Consistently an affable, clubbable presence – the writer John Robb once noted that the Stone Roses’ hauteur towards the press was always broken if Mani “became more relaxed” – he performed at the Stone Roses’ 2012 comeback show at Manchester’s Heaton Park using a personalised bass that displayed the inscription “Super-Yob”, the moniker of Slade’s outrageously coiffured and constantly smiling axeman Dave Hill. This reformation failed to translate into anything beyond a lengthy series of hugely profitable concerts – a couple of new singles released by the reconstituted four-piece only demonstrated that any spark had been present in 1989 had turned out impossible to recapture nearly two decades on – and Mani discreetly declared his retirement in 2021. He’d earned his fortune and was now focused on fly-fishing, which additionally offered “a good reason to go to the pub”.

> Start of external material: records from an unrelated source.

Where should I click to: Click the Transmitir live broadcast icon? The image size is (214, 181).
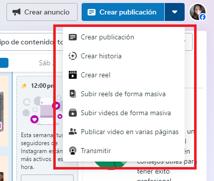point(73,151)
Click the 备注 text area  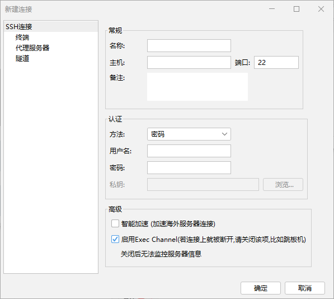tap(197, 87)
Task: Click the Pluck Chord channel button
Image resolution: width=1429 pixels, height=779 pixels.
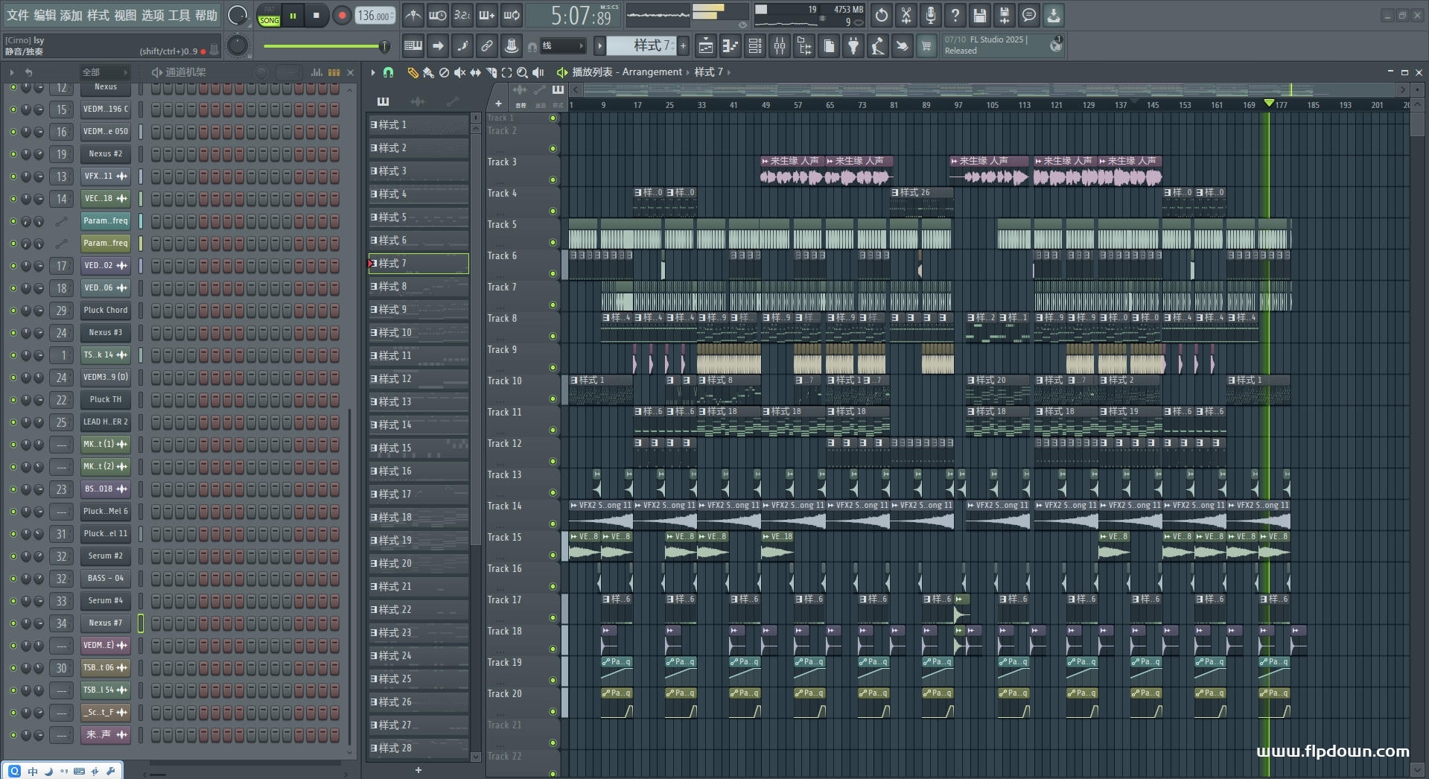Action: [105, 310]
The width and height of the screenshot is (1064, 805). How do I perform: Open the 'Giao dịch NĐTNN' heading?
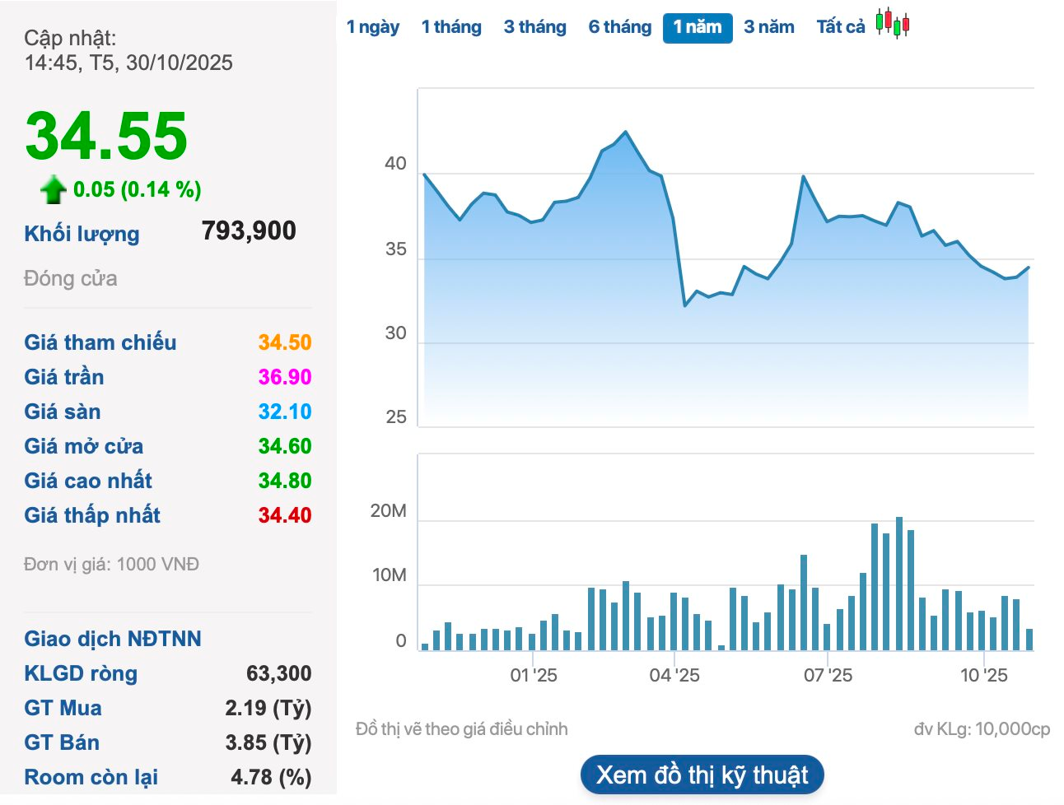113,639
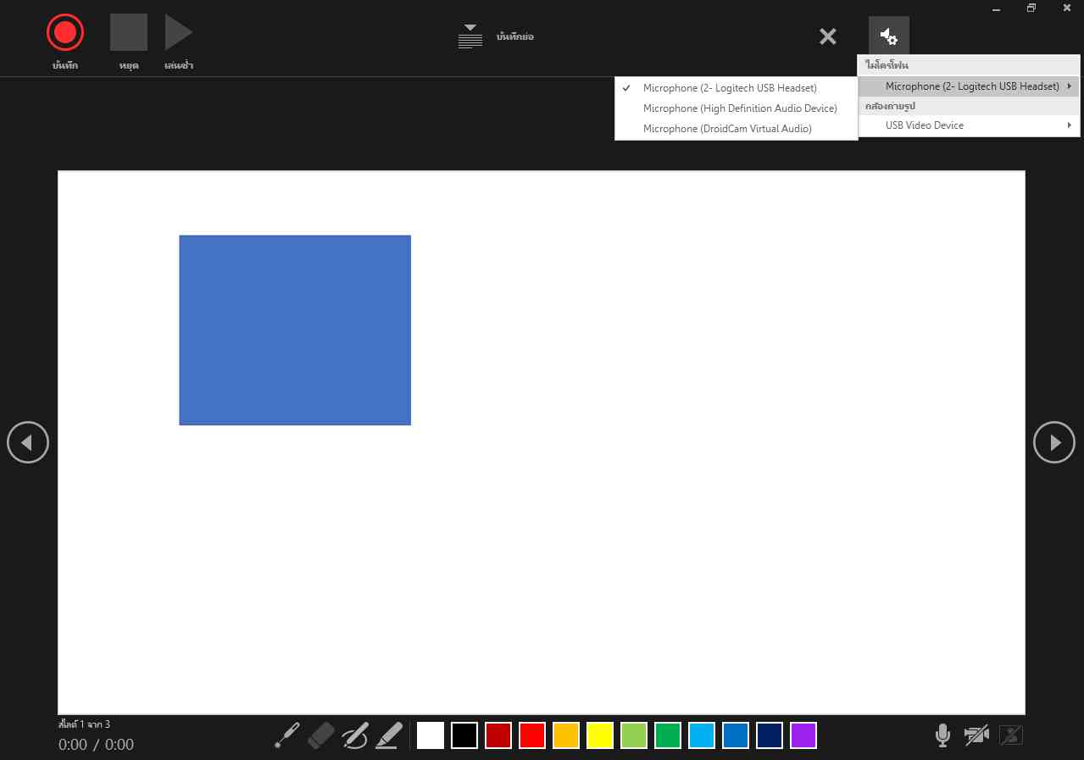This screenshot has height=760, width=1084.
Task: Pick the yellow ink color swatch
Action: pos(600,735)

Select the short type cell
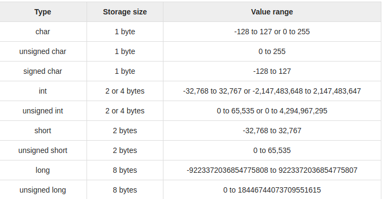(43, 131)
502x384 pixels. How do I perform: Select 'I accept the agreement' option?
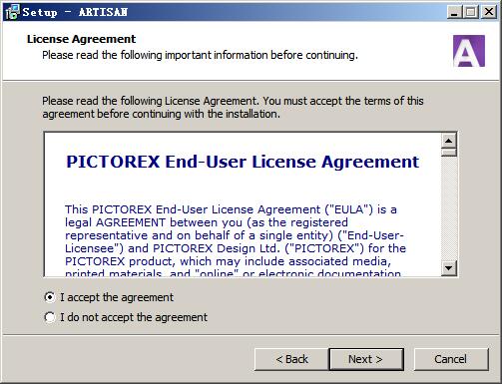click(109, 297)
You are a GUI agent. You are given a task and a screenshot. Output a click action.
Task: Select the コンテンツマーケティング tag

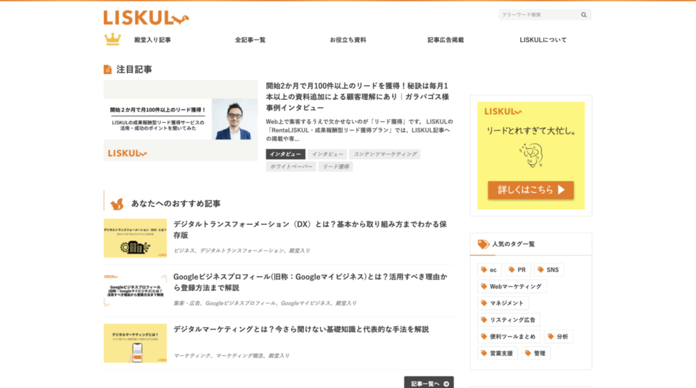(385, 154)
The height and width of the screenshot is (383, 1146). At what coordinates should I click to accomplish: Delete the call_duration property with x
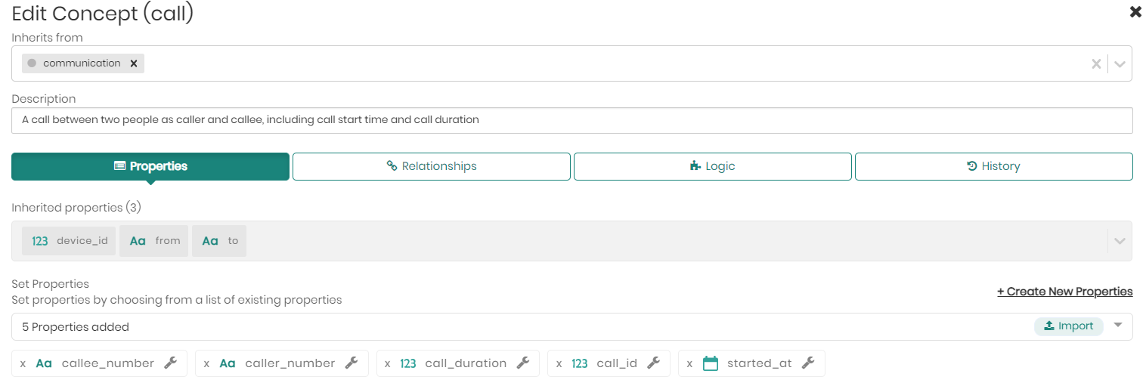388,363
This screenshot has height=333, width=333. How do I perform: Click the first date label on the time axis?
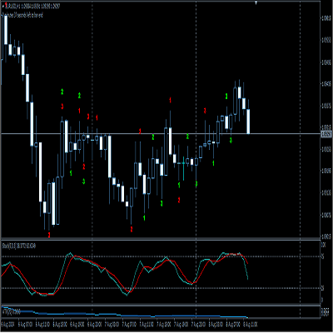pos(7,324)

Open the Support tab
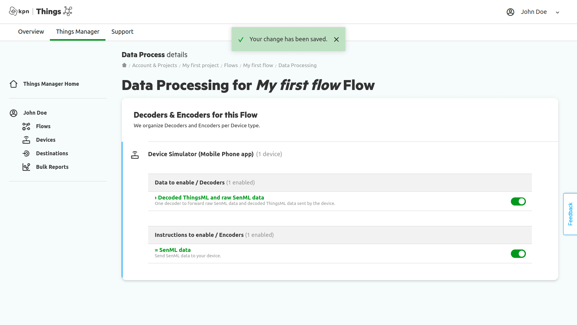tap(122, 32)
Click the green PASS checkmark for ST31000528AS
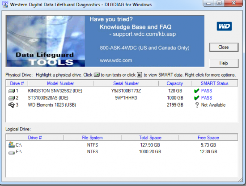 coord(197,98)
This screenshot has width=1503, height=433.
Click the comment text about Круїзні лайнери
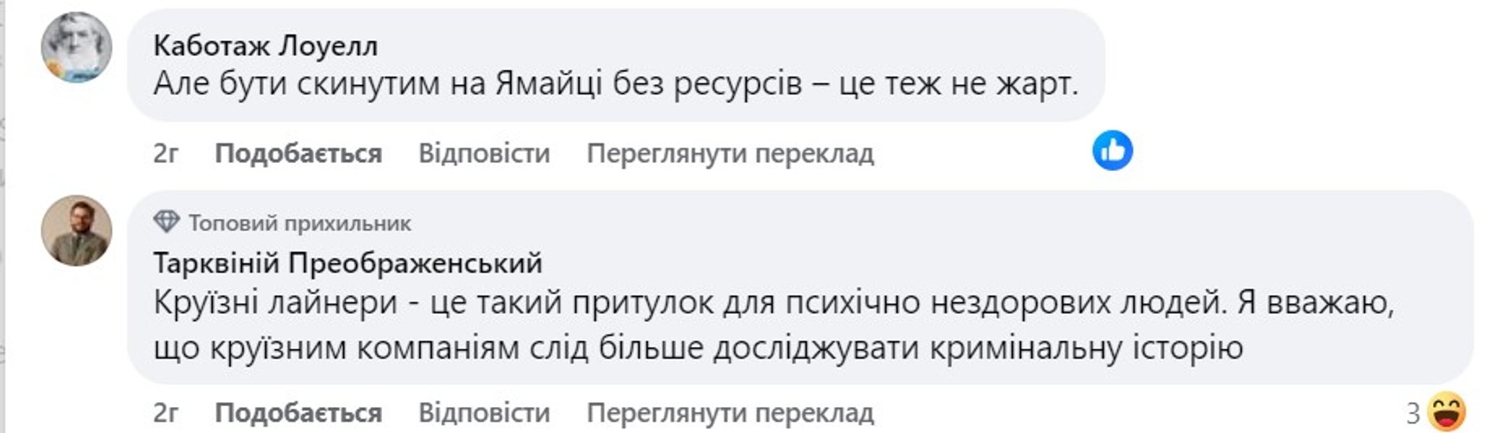[773, 302]
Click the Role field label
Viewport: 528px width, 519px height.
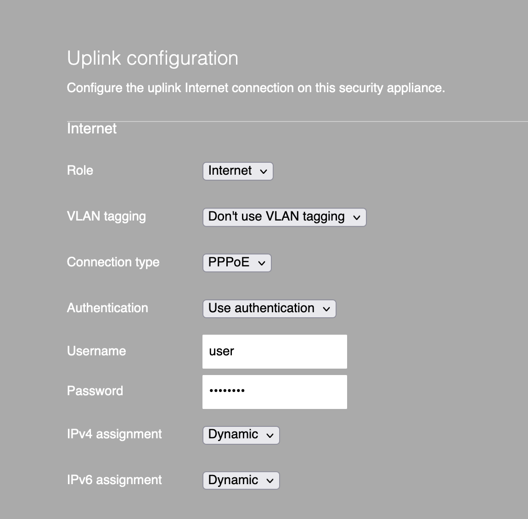click(80, 170)
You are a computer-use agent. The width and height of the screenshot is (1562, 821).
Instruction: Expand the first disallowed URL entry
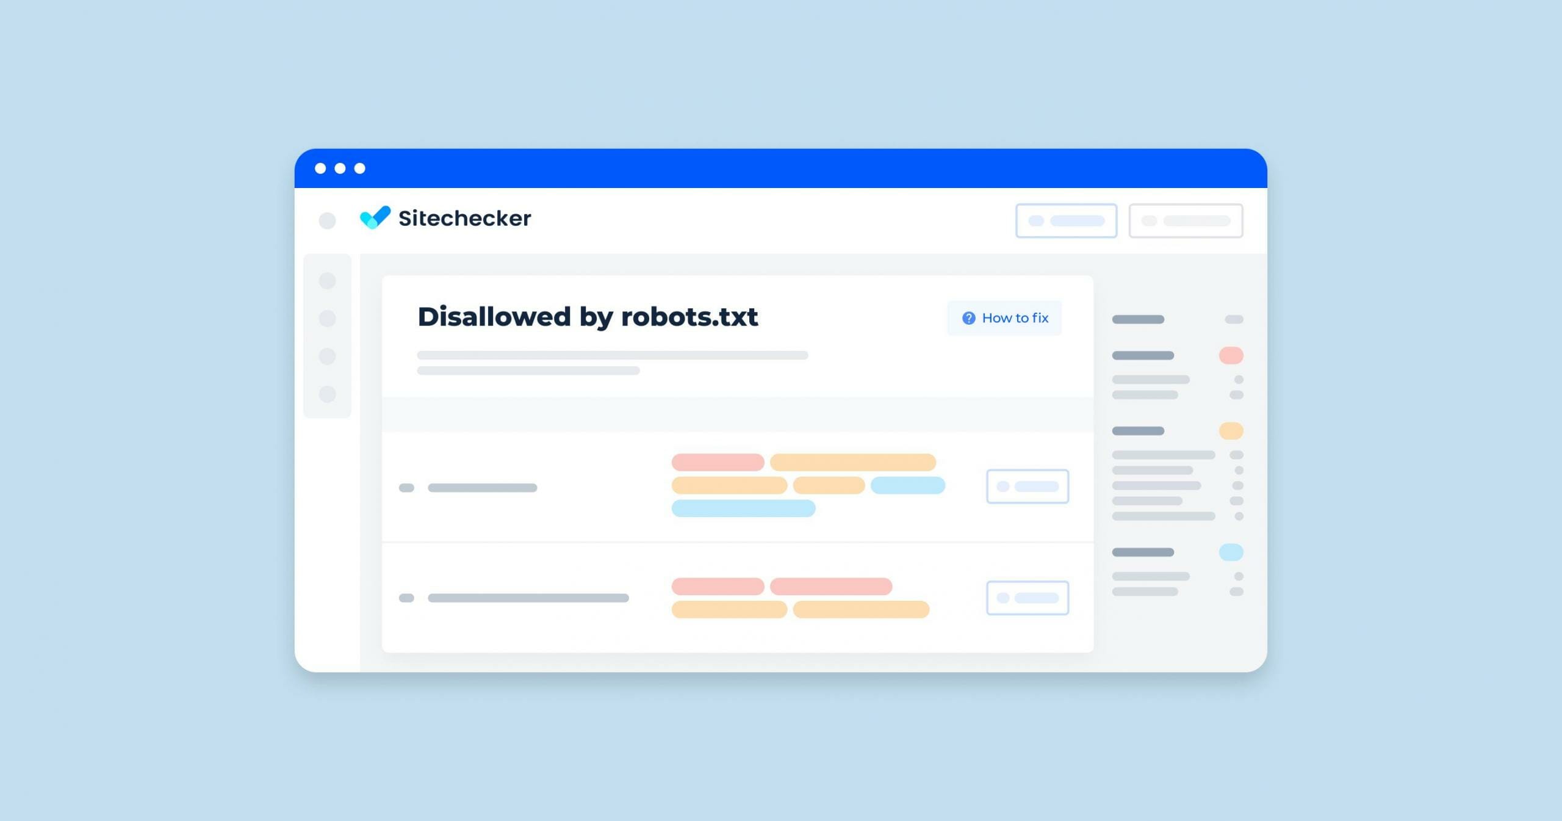pos(406,488)
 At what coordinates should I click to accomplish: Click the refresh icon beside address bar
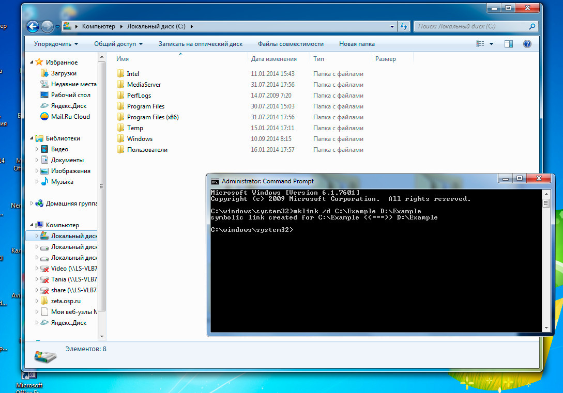tap(404, 26)
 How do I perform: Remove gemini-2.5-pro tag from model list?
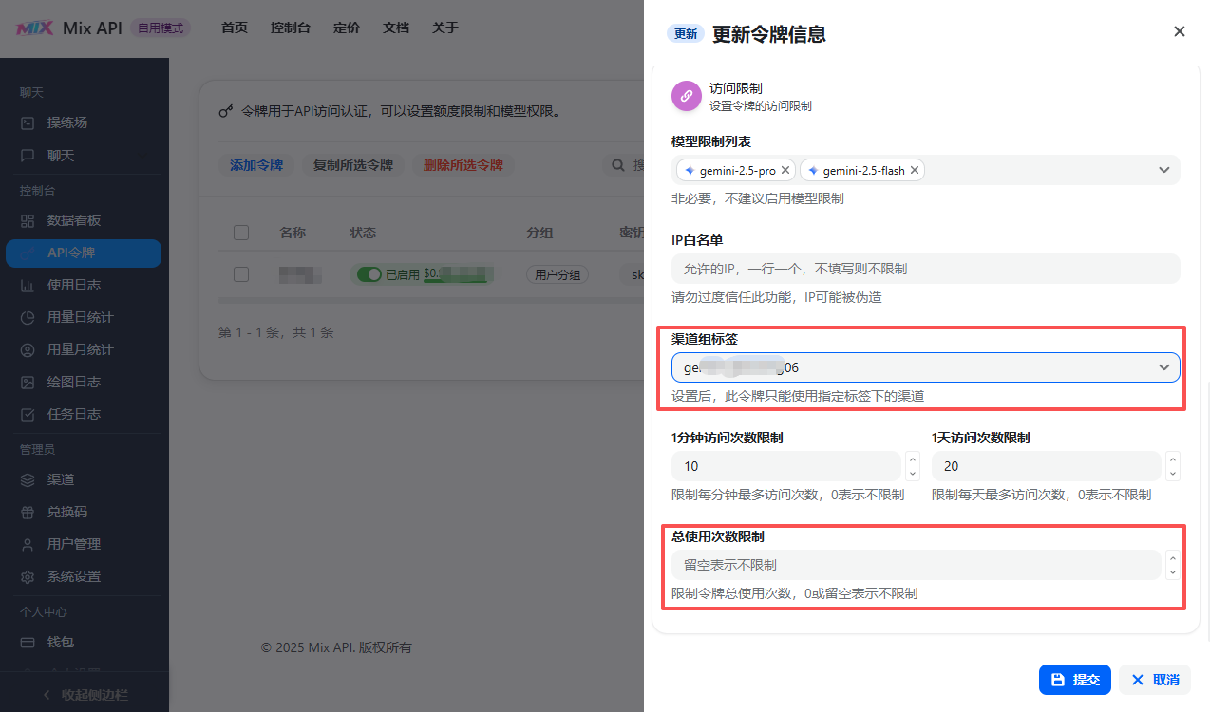[785, 171]
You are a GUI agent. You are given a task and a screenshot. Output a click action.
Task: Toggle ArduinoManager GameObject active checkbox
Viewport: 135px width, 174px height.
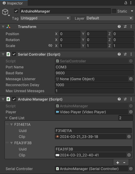pyautogui.click(x=16, y=11)
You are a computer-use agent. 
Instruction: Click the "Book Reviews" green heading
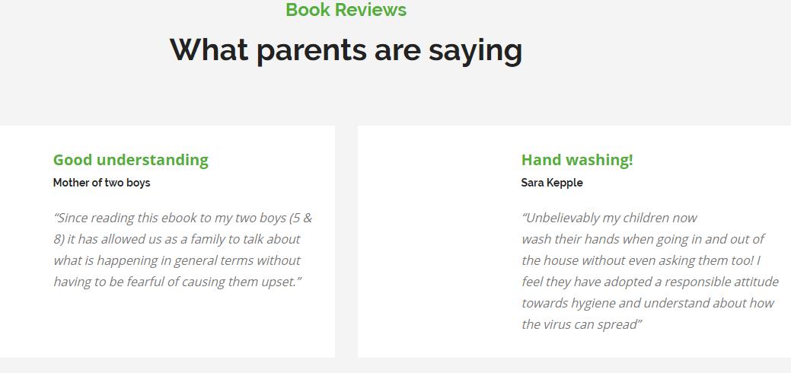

Maybe he thought he’d done enough: he’d definitely left a mark. The Stone Roses were seminal in a variety of manners. Oasis certainly observed their swaggering approach, while Britpop as a movement was informed by a desire to break the usual market limitations of indie rock and attract a wider general public, as the Roses had achieved. But their most obvious immediate influence was a sort of rhythmic change: following their initial success, you abruptly encountered many alternative acts who wanted to make their fans move. That was Mani’s musical raison d’être. “It’s what the rhythm section are for, aren’t they?” he once stated. “That’s what they’re for.”